Multifocal lymphangioendotheliomatosis with thrombocytopenia: a newly recognized clinicopathological entity

Abstract

Background: Severe thrombocytopenic coagulopathy may complicate platelet-trapping vascular tumors such as kaposiform hemangioendothelioma and tufted angioma. Low-grade, chronic consumptive coagulopathy may occur with extensive venous and lymphatic malformations. We have also observed patients with rare multifocal, congenital skin and gastrointestinal (GI) tract vascular anomalies of distinctive and remarkably similar appearance, all associated with coagulopathy. We studied the clinical and histopathologic features of 3 patients demonstrating this previously uninvestigated phenomenon.

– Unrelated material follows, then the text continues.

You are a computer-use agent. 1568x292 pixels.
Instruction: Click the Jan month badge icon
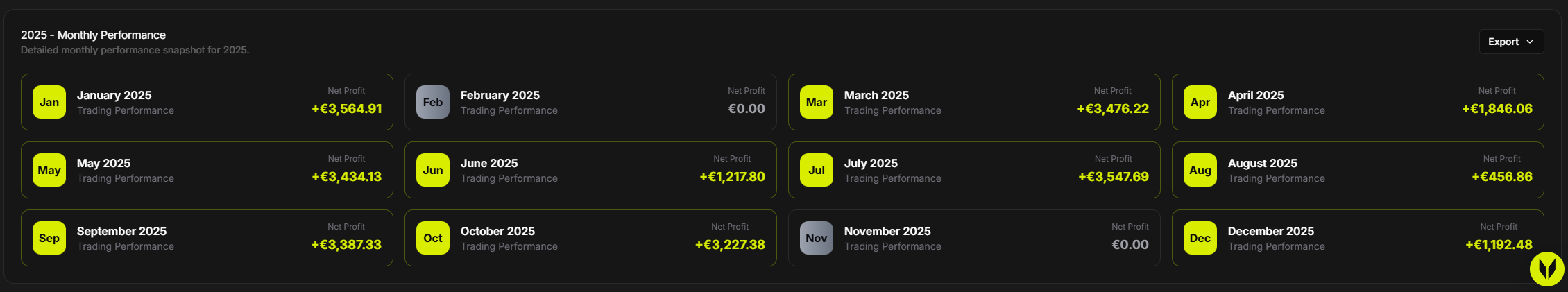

Observations: All 3 patients presented with hundreds of congenital red-brown skin plaques as large as a few centimeters, with similar lesions throughout the GI tract and severe GI tract bleeding. One patient had synovial involvement. All had significant thrombocytopenia, with prothrombin and partial thromboplastin times and fibrinogen levels near the reference range. Corticosteroids and/or interferon alfa treatment resulted in equivocal or no improvement. Skin lesions from all 3 patients were histologically distinctive and similar, including dilated, thin-walled vessels in the dermis and subcutis lined by hobnailed, proliferative endothelial cells (10%-15% immunoreactive for Ki-67), most displaying intraluminal papillary projections. Immunoreaction for the lymphatic marker LYVE-1 was uniformly present.

Conclusions: We propose the term multifocal lymphangioendotheliomatosis with thrombocytopenia to distinguish this newly recognized clinicopathological entity. These congenital lesions, like tufted angioma and kaposiform hemangioendothelioma, show lymphatic differentiation, strengthening the association between abnormal lymphatic endothelium and coagulopathy.